Speaking of climate change, it is not coincidental that Homo sapiens has been able to populate the planet in the blink of an eye – given evolutionary timelines. Generally speaking, the planet has been tough on life since the beginning. Consider an ice age that lasted millions of years and in modern times can run 200,000 years without blinking an eye. Volcanic eruptions are another phenomenon that raises its disturbances every so many thousand years. But fortunately, scientists have noted a very still, cooperative and generous period for the last 300,000 years.

But now there is foreboding activity. It is true that modern Pleistocene man has trashed the climate, biosphere and has driven the animal kingdom to extinction – that’s the result of abstract thinking. But Homo is not the only driver of change. Most of the methane comes from deep in the Earth, from a time before rafts were invented. Further, volcanoes seemed disturbed by an unbalanced spinning of the Earth’s core. Scientists already have proven that the planet has entered a stage where the polarity will switch – something that happens over many years but can be disruptive. Will polar bears and penguins have to switch places?

Let’s not add any significance to Donald but doesn’t he look like an old Homo heidelbergensis? Then, so does mariner’s Great Aunt Denise.

Good Luck Zees!

Ancient Mariner

Your next book to read

Several days ago mariner’s wife brought home a book from the library she thought might interest him. Like many in today’s world, he often feels reading is not part of the world of speed and instant opinion. Reading is ‘old fashioned’. Use Google instead; use twitter instead; use Wikipedia instead. Let FOX tell us, or maybe MSNBC.

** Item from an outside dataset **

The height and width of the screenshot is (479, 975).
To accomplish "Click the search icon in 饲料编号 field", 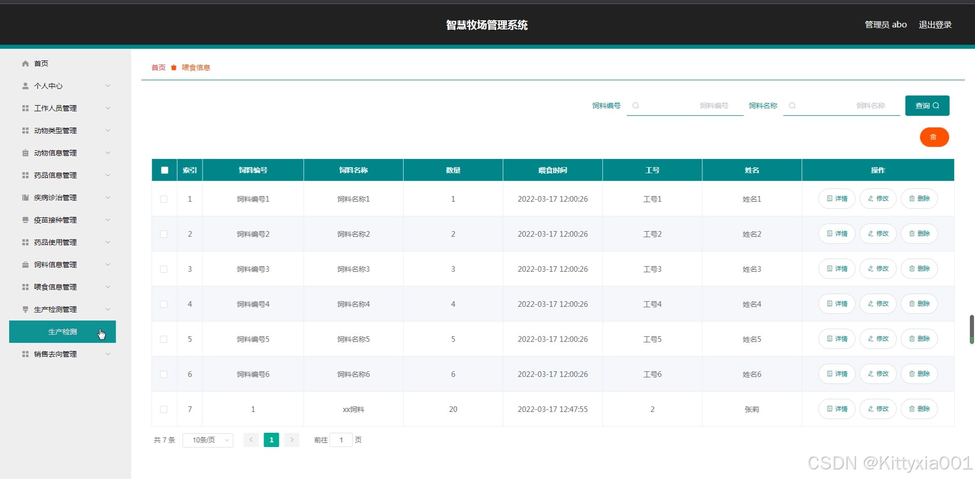I will click(635, 106).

Also like many, learning that the book had 353 pages and 50 more pages of reference and commentary, mariner let the book lay on the end table by his chair for a week. Finally, though, he had a pause one evening with nothing else to do so he began reading the book.

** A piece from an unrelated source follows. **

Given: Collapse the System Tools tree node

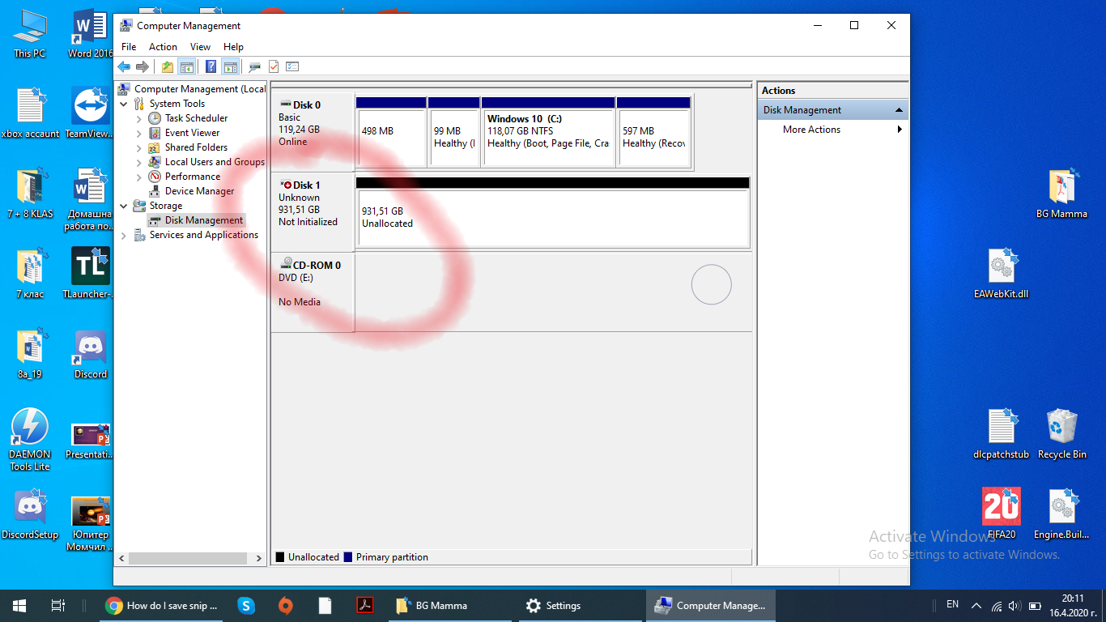Looking at the screenshot, I should point(124,104).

Wow. This book is to the troublesome times of the twenty-first century as the Holy Bible is to the first century. The author is amazingly apolitical in his presentation. In fact, it is written in a smooth readable style that will leave the reader with something to think about when the book is set aside.

The author, Philip Bump, has written a view of today’s world through the phenomenon of generational change. It a story of America reflecting the individual worlds that confronted the Boomers, (born 1946-54) then the Xers (1965-79), then the Millennials (1980-90s) and now the Gen Zs (1990s-2010s). As you read it, you easily will discover yourself among the descriptions of your generation.

Philip’s statistical analysis is broadly based and incorporates the work of other sociologists studying the world as we know it – and knew it. He offers no solace for us until the Boomers get out of the way. Unfortunately, about that time all the Millennials will retire, causing a serious rift in economics. The author puts a lot on the Gen Zs, who must invent a new and different future for America.

Reading the descriptions of the generations and their idiosyncrasies will entertain you and you can’t help saying, “Yes, that’s the way it was.” This is indeed a Bible for your bookshelf. No TV program can match it.

“The Aftermath – the Last Days of the Baby Boom and the Future Power of America” by Philip Bump, Viking Press, ISBN 9780593489697.

Buy it. Then you will know why nothing makes sense.